Le Temps

Twist à Locarno et fuite en avant

- ANTOINE DUPLAN @duplantoin­e

Dans «Quand j’étais Cloclo», Stefano Knuchel se souvient des hauts et des bas d’une enfance passée à esquiver la réalité dans la foulée d’un père escroc

Les années 60 étaient une fête et, magouillan­t dans l'immobilier pour monter des night-clubs voués à la faillite, Peter Knuchel en a abusé. L'addition a été salée: la famille Knuchel a perdu sa villa de rêve sur les hauts de Locarno et dû prendre la tangente. Le père, la mère et les enfants, quatre garçons et une fille, sont allés se faire oublier en Espagne, à Genève, à Crans-Montana, dans le sud de la France… «Toute ma vie, je l'ai passée en fuite. Fuyant la réalité et parfois aussi la police», raconte Stefano Knuchel.

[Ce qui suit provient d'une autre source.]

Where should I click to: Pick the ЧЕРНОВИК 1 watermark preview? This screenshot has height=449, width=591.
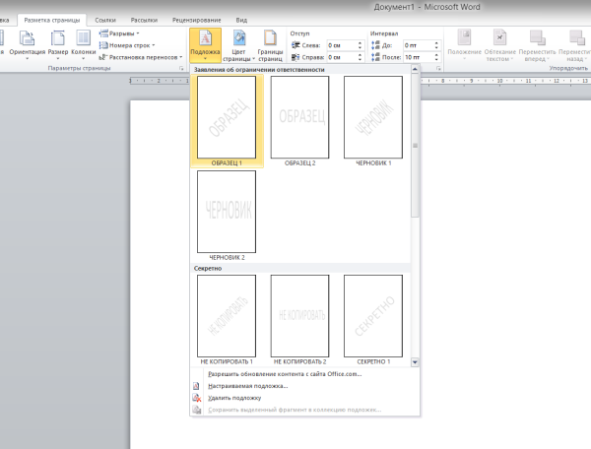click(373, 116)
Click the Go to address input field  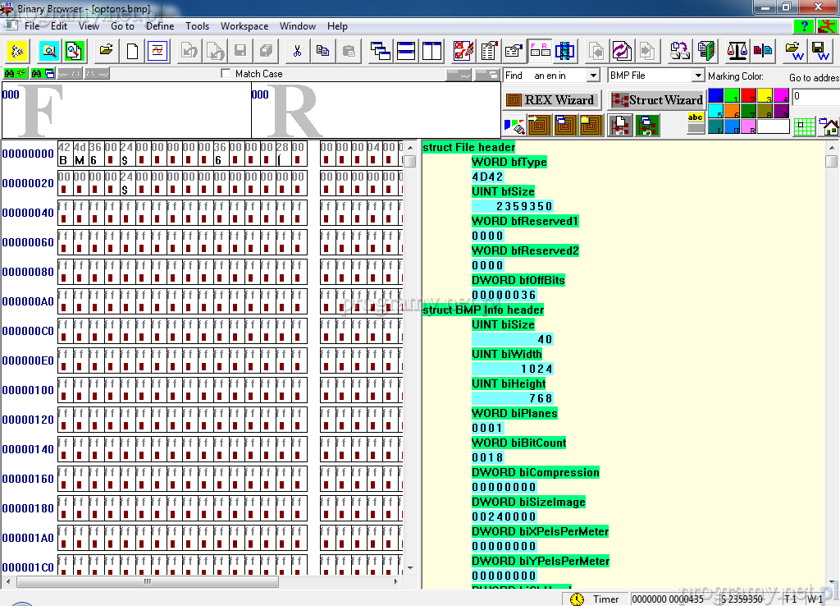coord(815,96)
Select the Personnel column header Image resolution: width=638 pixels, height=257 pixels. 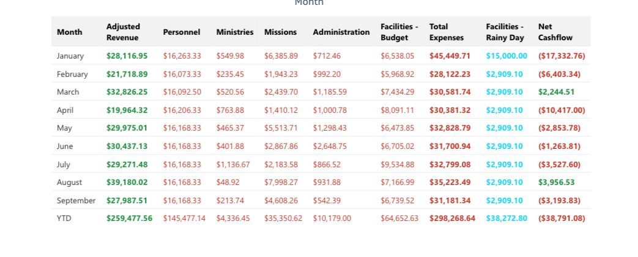181,32
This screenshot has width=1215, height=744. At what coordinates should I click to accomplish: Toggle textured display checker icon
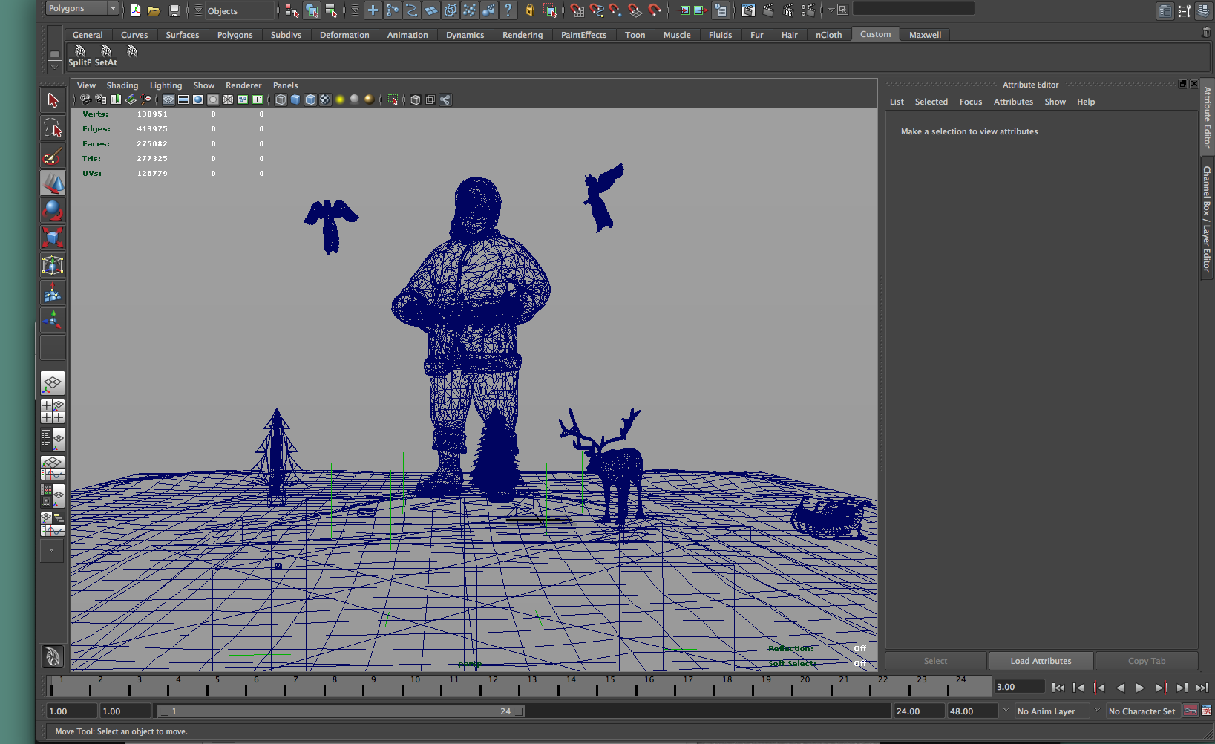coord(325,99)
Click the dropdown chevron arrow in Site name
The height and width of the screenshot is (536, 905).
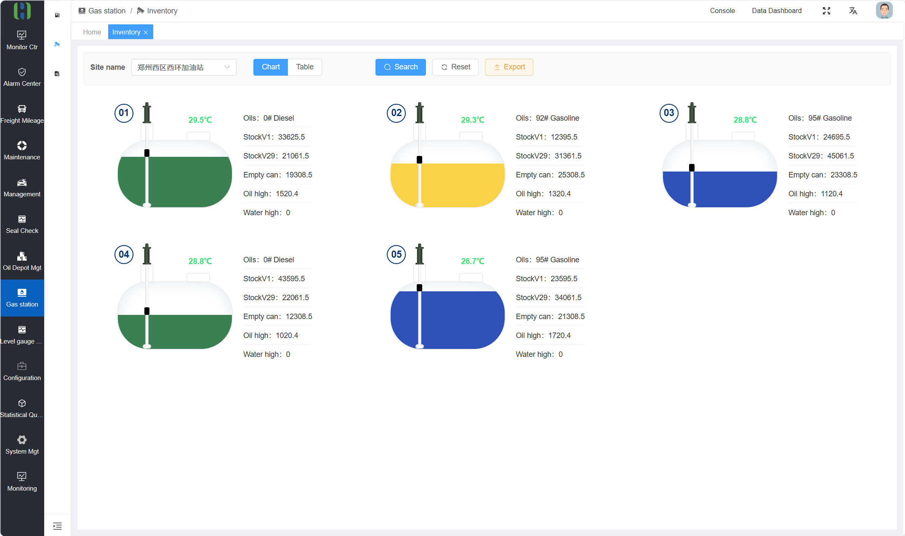click(227, 67)
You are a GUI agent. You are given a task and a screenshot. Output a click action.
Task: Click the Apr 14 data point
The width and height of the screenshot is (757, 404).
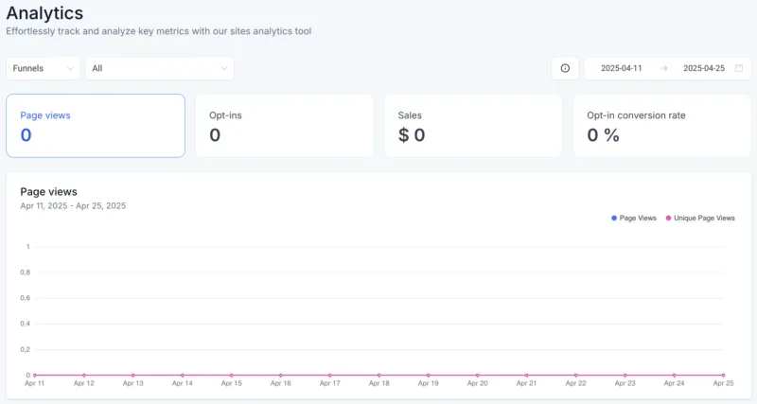[x=183, y=376]
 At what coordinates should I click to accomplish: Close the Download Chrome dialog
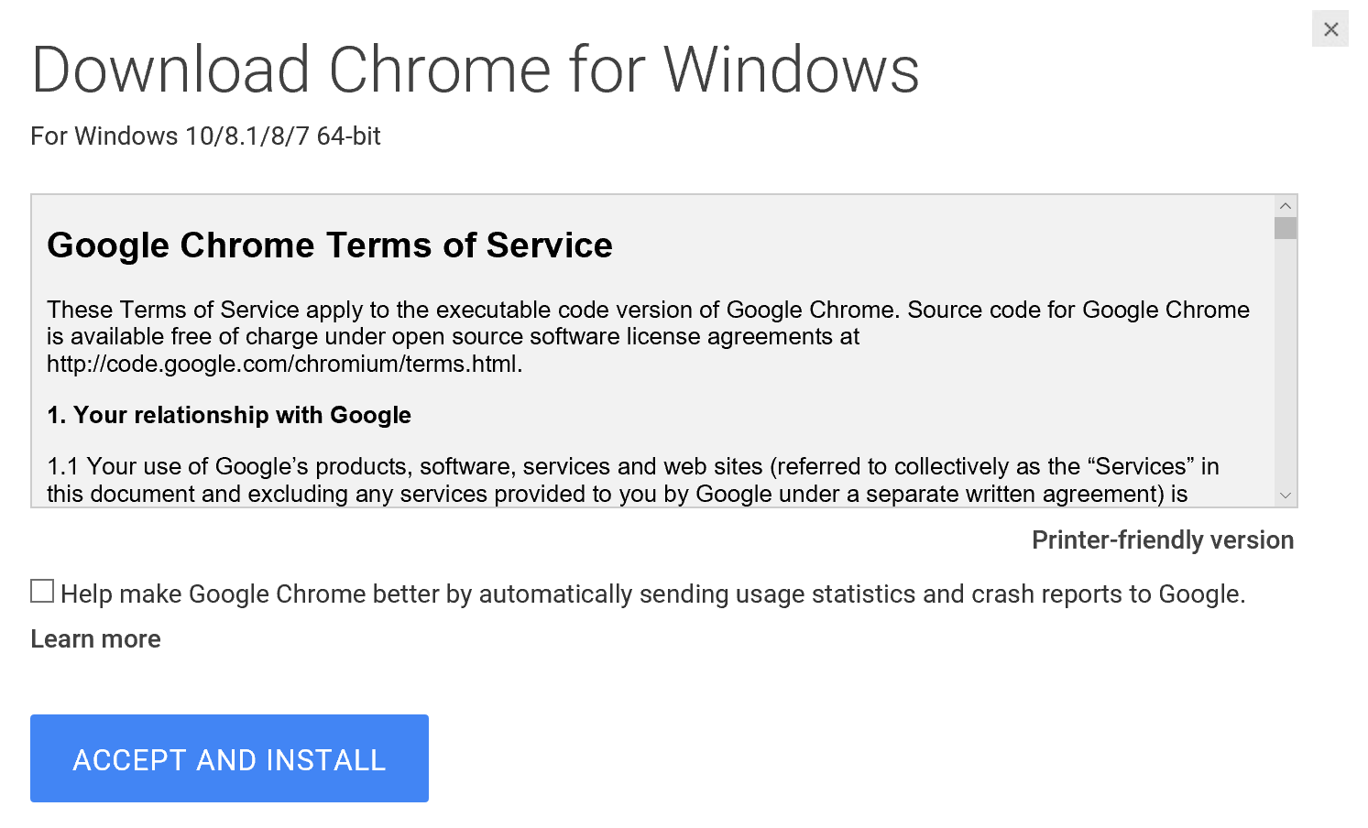pyautogui.click(x=1330, y=29)
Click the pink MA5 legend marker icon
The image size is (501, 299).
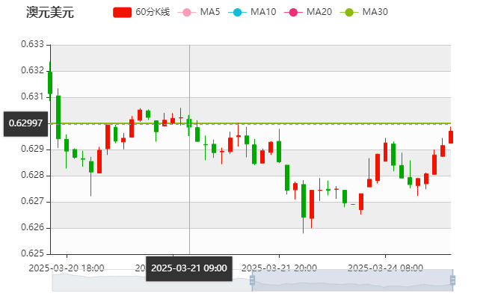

Né à Locarno en 1966, diplômé du Conservato­ire de Fribourg, Stefano Knuchel a travaillé pour la radio et la télévision suisse italienne et réalisé quatre documentai­res, dont Nocaut, consacré à la boxe cubaine, ou Hugo en Afrique – Dans le labyrinthe africain de Hugo Pratt. Avec Quand j’étais Cloclo, il retrace à la première personne les péripéties d'une enfance chahutée auprès d'un père irresponsa­ble qui finit en prison à Marseille.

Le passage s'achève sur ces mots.